Simon relinquished the machine. Emily righted it and mounted the seat with a graceful swing of her leg. She stood astride it effortlessly, a feat Simon couldn’t manage despite being two inches taller than her. She pushed off with her foot and gunned the throttle. The engine whirred, and she took off, legs tucked nimbly against the footholds near the rear wheel. She glided over the hardpan, a wheeled chimera, and described a quick loop of the saltpan they’d chosen as their testing ground. Her hair whipped behind her in a hundred black streamers.
She came to a stop next to Simon and dismounted. Her smile receded as she noticed Simon’s dejection. She tugged a wrinkle from her jeans. “It’s not so tough when you get used to it. You just need a bit more practice.”
“I don’t think there’s enough time left in the world for me to get all the practice I need on that thing.” He kicked a pebble across the hardpan, hands stuffed in his pockets. How on earth was he going to manage to ride that thing all the way to Juarez? He couldn’t make it ten feet without falling over.
The plan had seemed so simple: jaunt down to Juarez, find Selena, and scoot away before anyone could stop them.
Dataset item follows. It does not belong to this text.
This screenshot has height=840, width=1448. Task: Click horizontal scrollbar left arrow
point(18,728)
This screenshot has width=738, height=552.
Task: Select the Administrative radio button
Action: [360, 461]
The machine gave them a tremendous advantage in terms of speed—that is, if the driver didn’t fall on his ass every thirty seconds. He could try using one of the bigger vehicles instead, but they’d take weeks to fix yet. And how was he supposed to hide it once he got within city limits?
He grabbed his hair with both hands and tugged until the pain brought tears to his eyes. Why was he so bad at everything? Selena wouldn’t have struggled to ride the machine. She would’ve figured it out even quicker than Emily had. How many times had she rescued him from one mess or another, often of his own making? Now it was his turn, and he was failing miserably.